Reversal Of Fortune: The Fate Of Al-Mu’tamid Ibn Abbad, Ruler Of Seville

Al-Mu’tamid ibn Abbad (المعتمد بن عباد) lived from 1040 to 1095 and was the last ruler of the Abbadid kingdom of Seville.  He was raised under the fold of royalty, and enjoyed the pleasures and good fortunes that come to young princes.  In 1069, upon the death of his father Abbad al-Mu’tadid, he inherited the dominion of Seville; his domain included a large part of southern Spain.

An Arabic chronicler described the young king in this way, according to the biographer Ibn Khallikan:

[H]e was gifted with a handsome face, a body perfect in its proportions, a colossal stature, a liberal hand, penetration of intellect, presence of mind, and a just perception. By these qualities he surpassed all his contemporaries; and moreover, before ambition led him to aspire after power, he had looked into literature with a close glance and an acute apprehension; so that by his quick intelligence, he acquired an abundant stock of information, noted down without serious study, without advancing far into its depths, without extensive reading, and without indulging in the passion of collecting books of that kind.

With these accomplishments, he derived from his genius the talent of expressing his thoughts in an ornate style. He composed also pieces of verse remarkable for sweetness, containing thoughts which the natural turn of his disposition enabled him to attain, expressing perfectly well what he wished to say, and displaying such excellence as caused them to be copied by literary men. [All quotes herein trans. by M. de Slane, Biog. Dict. III.183]

Seville had acknowledged itself as the vassal of the King of Castile, Alfonso VI.  At some point Al-Mu’tamid found it inconvenient to continue paying tributes to the Christian king, and refused to continue doing so.  This prompted a military response from Alfonso.  Al-Mu’tamid asked the Almoravid rulers in neighboring Morocco for assistance, and they gladly agreed.

The Almoravids were successful, perhaps too successful; crushing the Christian army in the Battle of Sagrajas in 1086, they decided to occupy all the Islamic territories in Spain for themselves.  Thus Al-Mu’tamid, who had called upon the Moroccans for help in preserving his kingdom from Castilian attack, now found himself a prisoner of the Almoravids.  Calling upon other states for military help, it seems, is often a dangerous request.  So Al-Mu’tamid was shipped off to the town of Aghmat in Morocco in chains, to spend the remainder of his life as a prisoner.  He had lost everything, and turned to his one consolation, poetry.  Recalling his days of comfort and splendor, he wrote:

Early in the morning, when I stopped to say farewell, standards were waving in the court of the castle, and we wept blood;

So that, by the shedding of red tears, our eyes appeared like wounds.

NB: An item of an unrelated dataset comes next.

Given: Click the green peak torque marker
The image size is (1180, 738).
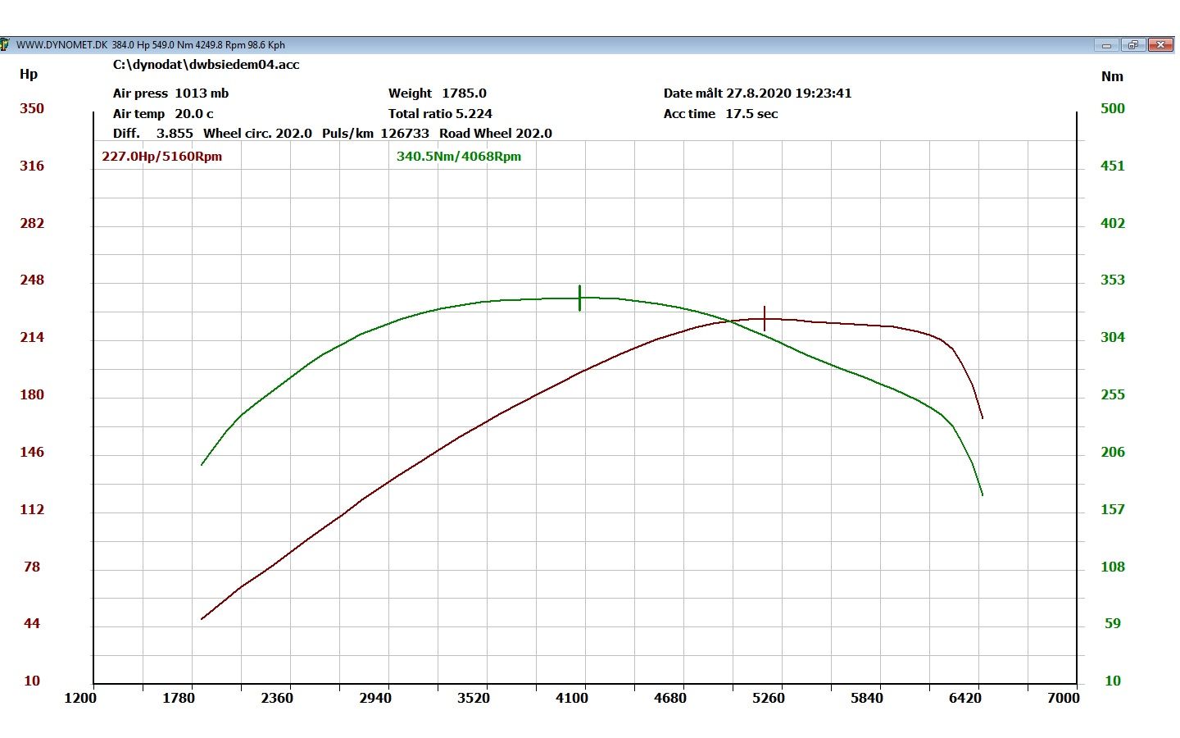Looking at the screenshot, I should point(579,298).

Of him another poet, named Ibn Labbana, penned the following verse:

The heavens shed tears, evening and morning, over the noble princes, the sons of Abbad.

While he was in captivity in Morocco, Al-Mu’tamid found much time to reflect on the transitory nature of earthy riches, glory, and the pleasures of the flesh.  He endured his privations with Stoic resolution, but would allow himself to grieve in his verses.  Some of them are masterpieces of sorrowful reflection, as the following lines:

For the shade of my once triumphant banners I have received in exchange

The ignominy of fetters and the weight of chains. The irons which I once used

Were the pointed lance and the sharp, thin, and polished sword;

But both are now turned into rusty chains, grasping my leg as lions grasp their prey.

One historian described his confinement with these words:

Torn from his country and stripped of his possessions, he was carried off in a ship and deposited on the African shore as a corpse is deposited in its place of burial; the pulpits of his states and the throne deplored his absence; those who once visited his table or his bed of sickness went near him no more; he remained alone in his grief, uttering deep-drawn sighs and pouring forth tears as a conduit pours forth water.

None were left to console him in his solitude, and, instead…he now saw nought but strangers. Deprived of consolation, hopeless of the approach of friends, debarred from the aspect of joy, he called to mind his native abodes, and that thought made him long for home; he saw in imagination the splendor of his court, and that image raised his admiration…

More poignant still were the words of the poet Ibn Labbana, who described Al-Mu’tamid’s reversal of fortune with a philosophic grace worthy of Seneca:

Each thing has its appointed hour; each wish, a time for its fulfillment.

Fortune has been immersed in the dye of the chameleon, and the colors of its various states are always changing.

We are chessmen in the hands of fortune, and sometimes the pawn may check the king.

Cast off the world and its inhabitants; the earth is now tenantless; men worthy of the name are dead.

Tell the creatures who dwell here below that the secret plan of Providence above is now concealed at Aghmat.

The biographer Ibn Khallikan tells us that Al-Mu’tamid was once visited in prison by his daughters, who had also fallen far from the positions they once held.  They had been reduced to spinning wool in the region near Aghmat, and were desperately poor.  The sight of them was almost too much for him to bear.  He wrote the following anguished lines later, which are directed to himself:

In former times festivals made you rejoice; but now, a prisoner in Aghmat, a festival afflicts you.

You see your daughters hungry and in rags, spinning for hire and penniless.

They went forth to salute you, with down-cast eyes and broken hearts; they walk barefoot in the mud,

As if they had never trod on floors strewed with musk and camphor.

Not a cheek of theirs but its surface complains of drought misery,

And is never watered but with sobs and tears.

Fortune was once obedient to your command;

Now it has reduced you to obey the commands of others.

He who, after you, lives rejoicing in the exercise of power, lives in the mere delusion of a dream.

Those who strut so arrogantly on the stages of power would do well to reflect on these last lines.  Power is the most fleeting thing in the world; and its loss will be that much speedier if it be untempered by modesty, justice, and restraint.

Al-Mu’tamid died in prison in 1095.  He had lost his kingdom and his fortune, but retained his dignity.  This endured beyond his grave, and his poetry gave it immortality.